I've looked in the past for optimization opportunities in the C land (mostly through better caching), which yielded quite nice results [1][2]. I would love if you'd want to take a look too.

At this point, in tokenization, 90% of the time is spent in C, matching regular expressions in oniguruma. More precisely, regular expressions are executed 3,933,859 times to tokenize checker.ts -- the 1.18MB file.
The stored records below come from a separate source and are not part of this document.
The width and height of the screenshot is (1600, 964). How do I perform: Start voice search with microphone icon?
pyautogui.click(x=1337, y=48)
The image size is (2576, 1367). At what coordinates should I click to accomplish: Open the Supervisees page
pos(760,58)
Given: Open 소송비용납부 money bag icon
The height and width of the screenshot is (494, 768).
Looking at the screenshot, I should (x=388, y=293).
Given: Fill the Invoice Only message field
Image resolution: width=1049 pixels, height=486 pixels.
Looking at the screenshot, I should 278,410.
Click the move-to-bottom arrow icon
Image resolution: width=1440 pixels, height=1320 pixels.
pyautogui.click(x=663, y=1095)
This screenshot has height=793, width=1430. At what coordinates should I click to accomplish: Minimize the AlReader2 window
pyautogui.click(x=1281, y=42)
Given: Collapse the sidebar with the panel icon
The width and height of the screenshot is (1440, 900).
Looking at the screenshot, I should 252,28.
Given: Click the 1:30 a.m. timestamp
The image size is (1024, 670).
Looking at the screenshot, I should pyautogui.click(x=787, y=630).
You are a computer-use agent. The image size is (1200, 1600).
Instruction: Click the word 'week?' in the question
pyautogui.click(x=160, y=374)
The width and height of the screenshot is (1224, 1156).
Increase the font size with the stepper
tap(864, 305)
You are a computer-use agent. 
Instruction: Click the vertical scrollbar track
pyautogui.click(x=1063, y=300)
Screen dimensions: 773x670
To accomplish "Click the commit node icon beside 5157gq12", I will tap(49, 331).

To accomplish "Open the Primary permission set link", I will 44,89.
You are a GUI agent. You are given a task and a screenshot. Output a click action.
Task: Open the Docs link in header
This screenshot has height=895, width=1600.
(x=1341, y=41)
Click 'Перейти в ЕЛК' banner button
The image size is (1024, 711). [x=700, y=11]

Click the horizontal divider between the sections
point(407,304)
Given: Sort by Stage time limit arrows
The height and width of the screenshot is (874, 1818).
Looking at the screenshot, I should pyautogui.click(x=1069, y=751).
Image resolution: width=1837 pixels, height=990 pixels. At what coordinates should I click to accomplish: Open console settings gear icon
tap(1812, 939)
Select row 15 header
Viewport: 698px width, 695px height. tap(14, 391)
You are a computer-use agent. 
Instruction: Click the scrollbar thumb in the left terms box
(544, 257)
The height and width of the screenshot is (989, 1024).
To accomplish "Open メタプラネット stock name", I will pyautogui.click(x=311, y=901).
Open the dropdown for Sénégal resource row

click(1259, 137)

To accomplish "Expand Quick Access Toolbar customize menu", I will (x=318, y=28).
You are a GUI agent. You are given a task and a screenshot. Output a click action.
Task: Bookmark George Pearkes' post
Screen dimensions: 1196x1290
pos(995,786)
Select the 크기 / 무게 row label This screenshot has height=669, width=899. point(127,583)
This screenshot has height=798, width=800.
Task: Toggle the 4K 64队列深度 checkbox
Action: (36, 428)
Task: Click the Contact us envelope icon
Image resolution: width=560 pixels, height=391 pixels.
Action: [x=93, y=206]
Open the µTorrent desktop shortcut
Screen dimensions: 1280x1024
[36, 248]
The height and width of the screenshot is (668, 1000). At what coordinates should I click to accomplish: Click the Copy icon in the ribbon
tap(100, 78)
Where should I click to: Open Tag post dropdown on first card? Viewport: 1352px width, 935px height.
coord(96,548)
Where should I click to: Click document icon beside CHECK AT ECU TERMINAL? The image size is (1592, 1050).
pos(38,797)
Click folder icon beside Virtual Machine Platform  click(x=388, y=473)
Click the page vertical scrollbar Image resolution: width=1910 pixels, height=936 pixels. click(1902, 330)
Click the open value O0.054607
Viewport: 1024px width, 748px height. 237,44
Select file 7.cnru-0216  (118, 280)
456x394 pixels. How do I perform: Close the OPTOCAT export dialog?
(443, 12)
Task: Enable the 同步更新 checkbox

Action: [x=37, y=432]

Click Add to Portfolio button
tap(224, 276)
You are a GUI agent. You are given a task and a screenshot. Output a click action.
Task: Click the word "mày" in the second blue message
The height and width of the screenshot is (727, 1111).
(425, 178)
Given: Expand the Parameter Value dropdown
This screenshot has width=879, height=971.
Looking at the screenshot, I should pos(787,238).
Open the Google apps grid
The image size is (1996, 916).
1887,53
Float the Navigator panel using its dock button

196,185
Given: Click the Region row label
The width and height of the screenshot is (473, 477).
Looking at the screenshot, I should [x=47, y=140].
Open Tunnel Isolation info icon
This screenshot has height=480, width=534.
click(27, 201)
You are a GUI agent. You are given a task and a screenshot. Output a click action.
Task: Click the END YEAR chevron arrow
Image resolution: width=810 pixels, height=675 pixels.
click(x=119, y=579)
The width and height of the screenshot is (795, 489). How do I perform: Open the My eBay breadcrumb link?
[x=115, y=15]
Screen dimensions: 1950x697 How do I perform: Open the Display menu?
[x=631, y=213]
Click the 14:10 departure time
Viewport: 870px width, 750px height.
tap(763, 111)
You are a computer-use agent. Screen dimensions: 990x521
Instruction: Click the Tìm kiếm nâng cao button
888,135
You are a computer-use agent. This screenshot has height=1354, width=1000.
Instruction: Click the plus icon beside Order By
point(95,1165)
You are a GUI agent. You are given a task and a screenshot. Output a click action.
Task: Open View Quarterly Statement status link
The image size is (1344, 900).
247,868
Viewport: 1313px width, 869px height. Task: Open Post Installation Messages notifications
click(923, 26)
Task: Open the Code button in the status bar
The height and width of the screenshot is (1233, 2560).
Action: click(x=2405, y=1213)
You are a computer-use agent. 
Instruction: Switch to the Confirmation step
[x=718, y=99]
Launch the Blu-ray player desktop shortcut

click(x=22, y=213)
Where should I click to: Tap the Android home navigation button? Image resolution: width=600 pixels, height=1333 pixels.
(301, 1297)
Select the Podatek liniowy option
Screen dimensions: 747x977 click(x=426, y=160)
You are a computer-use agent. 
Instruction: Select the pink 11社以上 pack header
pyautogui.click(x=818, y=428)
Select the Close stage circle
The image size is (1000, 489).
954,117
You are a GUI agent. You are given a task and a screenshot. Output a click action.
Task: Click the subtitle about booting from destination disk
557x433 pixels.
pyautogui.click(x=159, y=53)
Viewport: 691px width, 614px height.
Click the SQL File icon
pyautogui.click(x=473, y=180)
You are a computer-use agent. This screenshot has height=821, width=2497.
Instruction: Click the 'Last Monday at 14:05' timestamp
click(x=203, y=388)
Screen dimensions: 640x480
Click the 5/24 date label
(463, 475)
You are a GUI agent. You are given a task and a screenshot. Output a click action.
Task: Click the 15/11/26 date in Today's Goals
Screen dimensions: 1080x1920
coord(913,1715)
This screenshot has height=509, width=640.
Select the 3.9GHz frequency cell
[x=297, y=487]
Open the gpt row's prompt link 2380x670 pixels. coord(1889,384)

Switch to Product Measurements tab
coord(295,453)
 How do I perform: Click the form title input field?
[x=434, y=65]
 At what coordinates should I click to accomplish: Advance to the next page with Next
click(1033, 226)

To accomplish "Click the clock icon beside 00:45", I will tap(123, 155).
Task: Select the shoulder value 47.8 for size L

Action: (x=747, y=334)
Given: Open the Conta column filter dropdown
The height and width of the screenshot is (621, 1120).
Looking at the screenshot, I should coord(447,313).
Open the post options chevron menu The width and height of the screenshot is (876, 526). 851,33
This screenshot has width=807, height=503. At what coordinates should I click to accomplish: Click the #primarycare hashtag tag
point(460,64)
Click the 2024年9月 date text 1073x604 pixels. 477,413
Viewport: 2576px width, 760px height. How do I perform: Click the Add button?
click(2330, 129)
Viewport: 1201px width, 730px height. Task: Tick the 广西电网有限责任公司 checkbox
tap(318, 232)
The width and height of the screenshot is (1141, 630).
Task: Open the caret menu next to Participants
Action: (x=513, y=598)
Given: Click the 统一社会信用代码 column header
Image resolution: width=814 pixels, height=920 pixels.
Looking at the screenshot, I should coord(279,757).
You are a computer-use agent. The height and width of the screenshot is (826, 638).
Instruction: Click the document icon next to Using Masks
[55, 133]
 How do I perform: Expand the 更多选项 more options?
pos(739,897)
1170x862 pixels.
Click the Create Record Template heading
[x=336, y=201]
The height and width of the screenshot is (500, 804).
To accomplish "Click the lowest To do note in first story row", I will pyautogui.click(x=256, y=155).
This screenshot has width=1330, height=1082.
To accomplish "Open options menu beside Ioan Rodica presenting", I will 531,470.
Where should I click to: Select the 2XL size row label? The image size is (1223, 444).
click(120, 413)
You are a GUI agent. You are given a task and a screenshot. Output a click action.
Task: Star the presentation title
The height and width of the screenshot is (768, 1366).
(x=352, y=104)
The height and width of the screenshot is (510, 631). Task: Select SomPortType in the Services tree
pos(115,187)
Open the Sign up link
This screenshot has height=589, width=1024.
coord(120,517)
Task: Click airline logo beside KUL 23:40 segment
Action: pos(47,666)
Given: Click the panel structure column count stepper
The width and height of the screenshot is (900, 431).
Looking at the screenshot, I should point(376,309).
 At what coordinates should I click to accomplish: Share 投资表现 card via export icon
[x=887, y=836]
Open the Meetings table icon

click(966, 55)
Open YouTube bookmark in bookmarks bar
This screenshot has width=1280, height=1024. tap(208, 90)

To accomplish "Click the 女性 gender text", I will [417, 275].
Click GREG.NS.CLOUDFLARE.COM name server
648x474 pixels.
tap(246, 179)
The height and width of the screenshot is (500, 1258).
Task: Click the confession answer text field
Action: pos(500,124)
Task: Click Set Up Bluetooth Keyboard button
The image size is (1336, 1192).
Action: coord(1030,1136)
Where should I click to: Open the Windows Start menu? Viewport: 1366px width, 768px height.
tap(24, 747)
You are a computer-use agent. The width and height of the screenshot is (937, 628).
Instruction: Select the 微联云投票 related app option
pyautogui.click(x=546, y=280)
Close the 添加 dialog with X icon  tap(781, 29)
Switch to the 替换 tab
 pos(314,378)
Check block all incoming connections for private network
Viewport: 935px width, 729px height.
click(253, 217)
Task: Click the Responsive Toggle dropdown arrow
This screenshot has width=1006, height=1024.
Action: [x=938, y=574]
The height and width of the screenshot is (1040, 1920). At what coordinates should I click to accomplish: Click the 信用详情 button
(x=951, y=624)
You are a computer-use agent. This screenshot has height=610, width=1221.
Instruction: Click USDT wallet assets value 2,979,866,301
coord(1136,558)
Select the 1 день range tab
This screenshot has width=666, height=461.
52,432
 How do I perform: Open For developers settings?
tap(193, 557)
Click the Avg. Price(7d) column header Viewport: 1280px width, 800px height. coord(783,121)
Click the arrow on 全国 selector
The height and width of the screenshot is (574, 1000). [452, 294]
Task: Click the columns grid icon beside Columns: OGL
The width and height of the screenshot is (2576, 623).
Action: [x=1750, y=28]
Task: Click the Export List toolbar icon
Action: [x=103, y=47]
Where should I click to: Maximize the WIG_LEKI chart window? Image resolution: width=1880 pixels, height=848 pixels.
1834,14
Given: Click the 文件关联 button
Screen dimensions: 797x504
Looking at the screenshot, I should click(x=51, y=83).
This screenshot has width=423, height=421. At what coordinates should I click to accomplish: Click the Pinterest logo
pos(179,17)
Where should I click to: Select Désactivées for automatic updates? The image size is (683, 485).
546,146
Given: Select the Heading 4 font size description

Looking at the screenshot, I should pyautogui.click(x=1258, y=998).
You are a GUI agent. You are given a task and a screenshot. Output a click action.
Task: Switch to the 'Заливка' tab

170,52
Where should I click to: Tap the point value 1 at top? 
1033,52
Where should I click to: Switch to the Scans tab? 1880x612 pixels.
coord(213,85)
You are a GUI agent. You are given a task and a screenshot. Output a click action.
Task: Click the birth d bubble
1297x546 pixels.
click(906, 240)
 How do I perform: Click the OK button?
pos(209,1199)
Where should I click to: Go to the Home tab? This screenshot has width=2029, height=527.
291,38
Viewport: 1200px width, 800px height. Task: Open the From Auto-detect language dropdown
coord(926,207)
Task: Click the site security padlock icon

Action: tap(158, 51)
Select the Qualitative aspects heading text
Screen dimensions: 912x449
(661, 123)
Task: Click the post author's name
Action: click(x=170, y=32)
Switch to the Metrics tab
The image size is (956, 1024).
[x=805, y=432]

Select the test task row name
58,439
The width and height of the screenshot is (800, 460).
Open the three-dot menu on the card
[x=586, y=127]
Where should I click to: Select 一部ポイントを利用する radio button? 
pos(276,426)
That is with some very good caching in node-oniguruma and it just speaks to the inefficiency of the TM grammars regex based design, more than anything else.

It is definitely possible to write faster tokenizers, especially when writing them by hand (even in JS), see for example the Monaco Editor[3] where we use the TypeScript compiler's lexer as a tokenizer.

At least in this case, inefficiencies are not caused by our runtime.

[1] https://github.com/atom/node-oniguruma/pull/40

[2] https://github.com/atom/node-oniguruma/pull/46

[3] https://microsoft.github.io/monaco-editor/

1 comments

Do you pre-process the regular expressions into a common DFA, or does oniguruma do that for you? That would seem like the natural design for this.

It's non-trivial because TextMate grammar seem like they're just a little bit too general to be convenient. So there's definitely a trade-off. But if I wanted to really get as fast as possible, I would try to see if I can get there.